— Task item —
Would you reproduce, without any alteration, the lines from the opening line of the entries through the line that has "Task: Open the Fresh Tossed Pasta Duo image" in it?

— Data for processing —
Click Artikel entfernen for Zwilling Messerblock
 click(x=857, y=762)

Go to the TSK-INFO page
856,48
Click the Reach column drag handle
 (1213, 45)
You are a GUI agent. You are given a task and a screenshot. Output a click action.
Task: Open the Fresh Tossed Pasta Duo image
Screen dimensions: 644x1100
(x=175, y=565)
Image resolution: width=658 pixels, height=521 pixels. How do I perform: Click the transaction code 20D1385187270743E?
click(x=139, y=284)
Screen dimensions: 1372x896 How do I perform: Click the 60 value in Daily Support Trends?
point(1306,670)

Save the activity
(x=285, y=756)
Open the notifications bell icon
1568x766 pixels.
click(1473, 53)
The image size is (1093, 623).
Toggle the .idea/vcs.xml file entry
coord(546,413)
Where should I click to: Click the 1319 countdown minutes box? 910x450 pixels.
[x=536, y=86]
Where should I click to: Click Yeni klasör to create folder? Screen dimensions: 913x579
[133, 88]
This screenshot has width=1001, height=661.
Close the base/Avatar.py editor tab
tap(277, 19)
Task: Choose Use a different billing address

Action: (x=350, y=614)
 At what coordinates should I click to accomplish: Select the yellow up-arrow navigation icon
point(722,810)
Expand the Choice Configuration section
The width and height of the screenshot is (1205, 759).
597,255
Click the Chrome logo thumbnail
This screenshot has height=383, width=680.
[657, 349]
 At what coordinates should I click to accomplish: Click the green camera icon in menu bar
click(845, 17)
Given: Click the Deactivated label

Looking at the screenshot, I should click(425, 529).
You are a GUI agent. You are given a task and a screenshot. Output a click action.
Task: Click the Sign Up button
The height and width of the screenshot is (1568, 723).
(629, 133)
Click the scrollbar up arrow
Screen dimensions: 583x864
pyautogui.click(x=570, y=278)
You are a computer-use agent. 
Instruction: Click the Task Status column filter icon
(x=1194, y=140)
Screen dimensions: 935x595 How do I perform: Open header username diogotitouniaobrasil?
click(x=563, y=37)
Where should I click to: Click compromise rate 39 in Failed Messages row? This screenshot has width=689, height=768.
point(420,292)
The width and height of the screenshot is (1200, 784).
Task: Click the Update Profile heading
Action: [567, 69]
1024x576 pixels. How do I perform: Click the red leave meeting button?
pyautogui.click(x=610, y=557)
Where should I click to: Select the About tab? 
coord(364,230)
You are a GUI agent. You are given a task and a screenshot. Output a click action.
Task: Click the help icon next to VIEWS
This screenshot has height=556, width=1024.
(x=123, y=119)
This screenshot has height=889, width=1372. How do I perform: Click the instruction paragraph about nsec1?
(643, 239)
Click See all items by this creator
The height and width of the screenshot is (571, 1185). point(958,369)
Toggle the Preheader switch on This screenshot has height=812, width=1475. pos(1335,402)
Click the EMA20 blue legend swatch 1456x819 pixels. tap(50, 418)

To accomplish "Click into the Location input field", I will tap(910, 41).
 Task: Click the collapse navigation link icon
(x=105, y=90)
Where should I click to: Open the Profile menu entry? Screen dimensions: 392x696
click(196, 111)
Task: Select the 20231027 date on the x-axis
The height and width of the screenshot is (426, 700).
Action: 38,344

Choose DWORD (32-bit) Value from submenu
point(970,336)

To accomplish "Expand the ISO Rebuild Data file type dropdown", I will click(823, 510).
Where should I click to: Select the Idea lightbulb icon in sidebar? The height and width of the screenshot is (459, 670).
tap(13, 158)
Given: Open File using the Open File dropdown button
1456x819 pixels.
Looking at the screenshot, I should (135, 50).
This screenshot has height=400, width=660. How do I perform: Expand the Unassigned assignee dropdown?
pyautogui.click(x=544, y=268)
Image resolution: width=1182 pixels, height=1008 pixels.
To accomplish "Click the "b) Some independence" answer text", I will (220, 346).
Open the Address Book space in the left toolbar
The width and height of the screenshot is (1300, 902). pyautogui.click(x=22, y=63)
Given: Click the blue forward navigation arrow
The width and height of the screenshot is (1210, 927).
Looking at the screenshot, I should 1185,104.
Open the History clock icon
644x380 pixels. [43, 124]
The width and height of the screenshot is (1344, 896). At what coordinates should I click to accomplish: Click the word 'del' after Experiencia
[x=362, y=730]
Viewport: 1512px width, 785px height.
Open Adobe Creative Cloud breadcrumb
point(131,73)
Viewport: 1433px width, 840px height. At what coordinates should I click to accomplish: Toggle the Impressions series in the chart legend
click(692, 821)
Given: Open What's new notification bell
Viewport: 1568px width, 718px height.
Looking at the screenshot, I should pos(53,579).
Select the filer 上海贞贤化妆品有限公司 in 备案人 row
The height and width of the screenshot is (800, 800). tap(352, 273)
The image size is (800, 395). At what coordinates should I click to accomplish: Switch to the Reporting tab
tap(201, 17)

— Task response —
Click Artikel entfernen for Zwilling Messerblock
 click(x=857, y=762)

Go to the TSK-INFO page
856,48
Click the Reach column drag handle
 (1213, 45)
You are a GUI agent. You are given a task and a screenshot. Output a click action.
Task: Open the Fresh Tossed Pasta Duo image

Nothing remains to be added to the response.